## [Selected passage]
^^^^

Benton Ching
Entry #3

(03.05.2024)

I acknowledge I am on stolen Jaithmathang country and pay respects to their elders past and present. I also acknowledge the other traditional owners of the Alpine region the Bidawal, Dhuduroa, Gunai/Kurnai, Mitambuta, Monero-Ngarigo and Taungurung, whose unceded lands I have been exploring.

Unlike the previous two entries, this week’s will be a little less exploratory. This week features a lot less exploring. Instead, most of it was spent in the studio making two works in time for the end of my residency on Saturday. I’ll spend most of this entry talking about the two site-specific projects I ended up with.

The first piece is called Snowmelt Transmission, and it is encountered by picking up the lone village payphone which I’ve programmed to ring around 5.30 in the evenings. It’s a five minute audio work, narrated by my friend Emma Payne who did a stellar job. The piece is composed of sounds I’ve recorded while here, in combination with recordings from the Bogong High Plains Sound Map. The work traces the transformation of snow into water and then electricity down from the alps through the high plains into Bogong Village, highlighting its centrality to life up in the high country. I tried to use the samples to convey a sense of the contours of the area, and these changes in altitude are marked by overlaid samples of bird and insect species from different biomes from alpine down to montane.

A really interesting recording I found trawling through the High Plains sound map, which I sample twice in the piece is one of Philip walking through the snow and catching the voices of people in the ski resort in Falls Creek as he walks past. One voice that comes out so clearly in the recording is of a Chinese woman saying: “诰诉我,你的地方叫什么名子?” Which translates to “Tell me, what is the place where you are called?”. This bit of the recording kind of jumped out at me. As a Chinese speaker I wasn’t expecting to hear that, but I suppose that reflects the cosmopolitan nature of Australia and tourism up in the snow. The phrase is also particularly interesting for me for a few other reasons, such as the historical role of Chinese labor in the goldfields around here and the power of naming, particularly in a place where names of mountains have had to be changed in recent years, and one which lacks a lot of the indigenous place names.

^^^^

## [Given records]
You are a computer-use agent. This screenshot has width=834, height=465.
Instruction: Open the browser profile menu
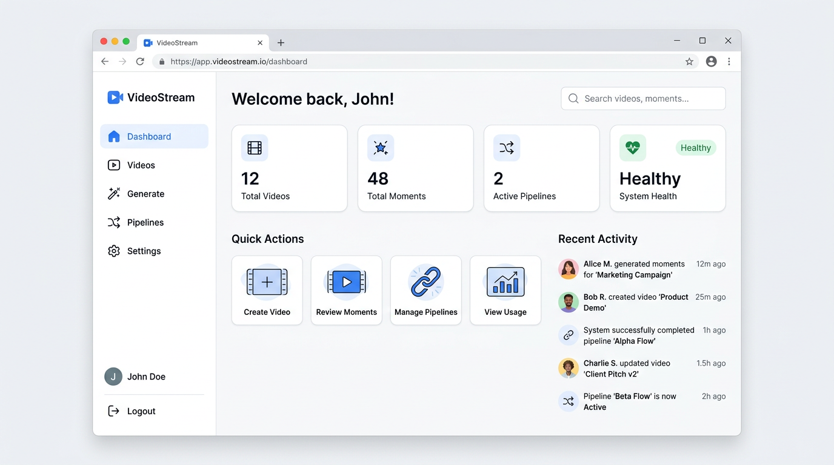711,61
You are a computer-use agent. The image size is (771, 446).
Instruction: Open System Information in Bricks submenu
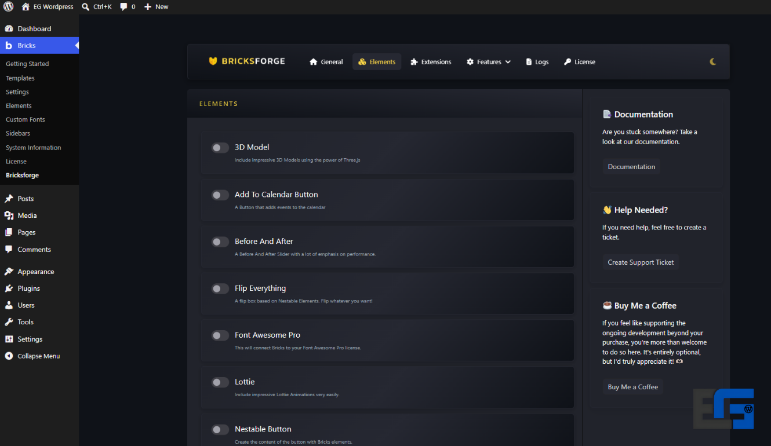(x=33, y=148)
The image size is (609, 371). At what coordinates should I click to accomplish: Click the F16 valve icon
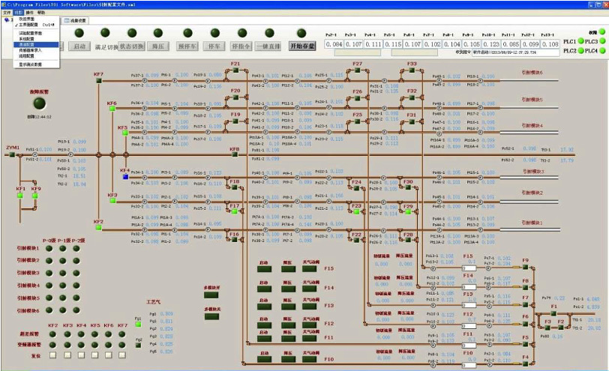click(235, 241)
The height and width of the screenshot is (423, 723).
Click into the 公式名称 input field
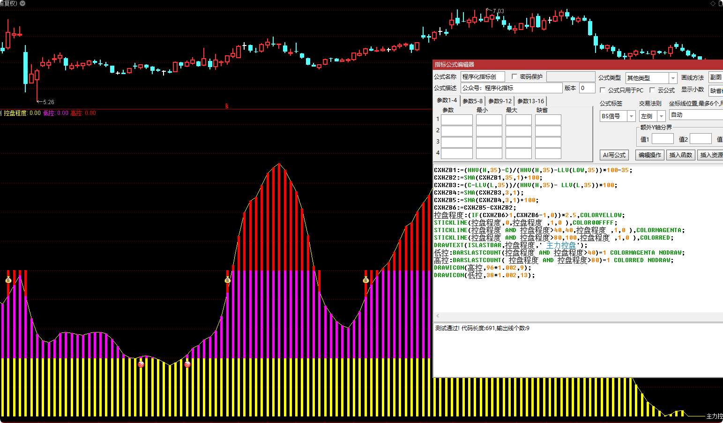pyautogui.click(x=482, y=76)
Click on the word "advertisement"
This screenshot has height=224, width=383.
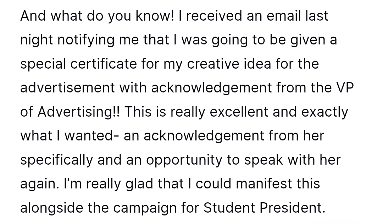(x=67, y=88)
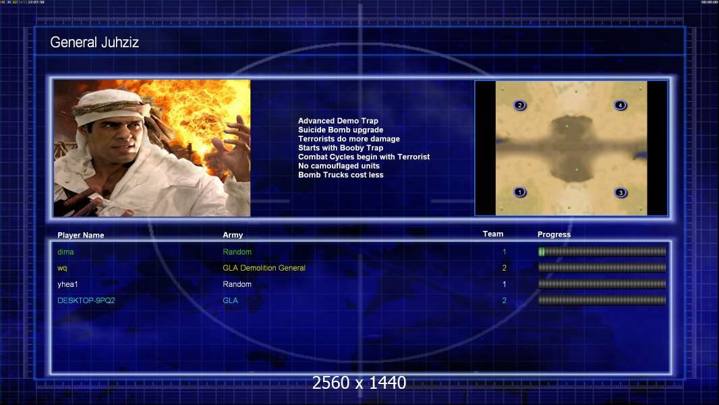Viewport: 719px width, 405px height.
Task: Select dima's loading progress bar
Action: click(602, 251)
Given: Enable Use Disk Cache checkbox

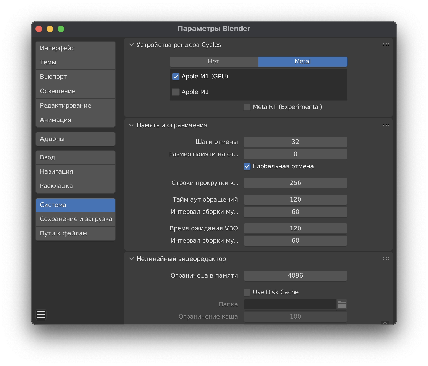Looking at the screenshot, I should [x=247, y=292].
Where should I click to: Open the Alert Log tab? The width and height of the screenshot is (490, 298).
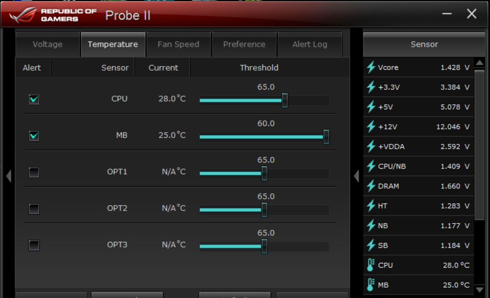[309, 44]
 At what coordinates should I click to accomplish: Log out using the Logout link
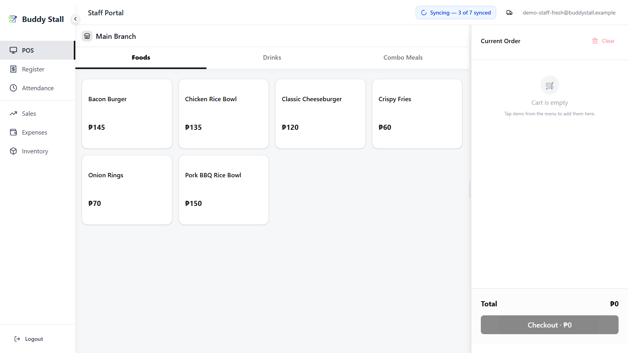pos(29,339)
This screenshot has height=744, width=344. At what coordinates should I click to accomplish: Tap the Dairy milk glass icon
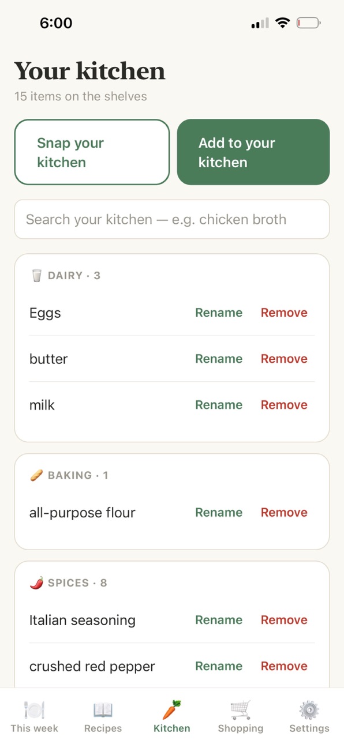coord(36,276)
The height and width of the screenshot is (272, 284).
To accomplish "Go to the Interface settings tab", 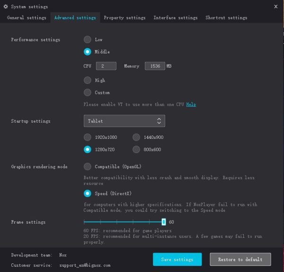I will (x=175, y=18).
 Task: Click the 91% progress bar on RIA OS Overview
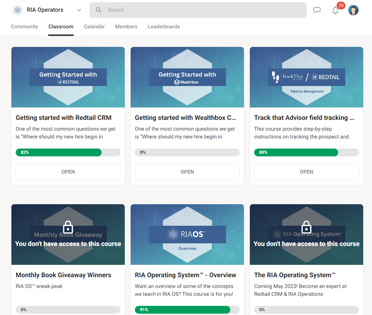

^^^^

## [Exercise]
Pick up the Bogong Village residency journal entry after its final sentence and keep writing it.

## [Answer to the task]
I first thought of using the village payphone on a walk back from junction dam through the village one evening. The village is pretty empty at the minute, and I was thinking how eerie it would be to hear the phone ring. The idea started out as a short script, where the payphone is the set and the person walking by is the protagonist. The call comes as a kind of sentimental message/warning from an undisclosed time when snow cover on the high plains has shrunk drastically, drawing on some of the research I mentioned in the last entry around sonic fiction and ecosystem movements. Conceptually, I was thinking about David Abram writing about rediscovering face-to-face/face-to- place encounters with the natural environment in The Spell of the Sensuous, and whether an artwork might be able to provoke that. This is obviously a mediated encounter but I was thinking about whether the shock of receiving a call like this might spur one to desire further encounters with the alpine regions. I hope some of you will get to visit the village when the piece is running.

The challenges of making this piece were twofold: the first was getting the payphone to ring at the right time and finding the right combination of software to do it easily. This didn’t turn out to be too tricky in the end especially with the amount of documentation online, but I now know a bit too much about setting up call centre voice response systems (if anyone’s hiring!). The second challenge was actually mixing and mastering the audio recordings for the payphone, which is something I wasn’t expecting to be massively different from the iPhone I tested the work on. The payphone is much lower-fi, and beautiful details in recordings like wind, water and insects very quickly become a wash of static, while distinct tones in voices, bird song and percussion come out really well which informed the choice of samples used (e.g. replacing a waterfall with water droplets, placing more bird sounds in the piece). Mixing in this context becomes a lot trickier as you can’t really follow the conventions you normally would for an optimal listening situation.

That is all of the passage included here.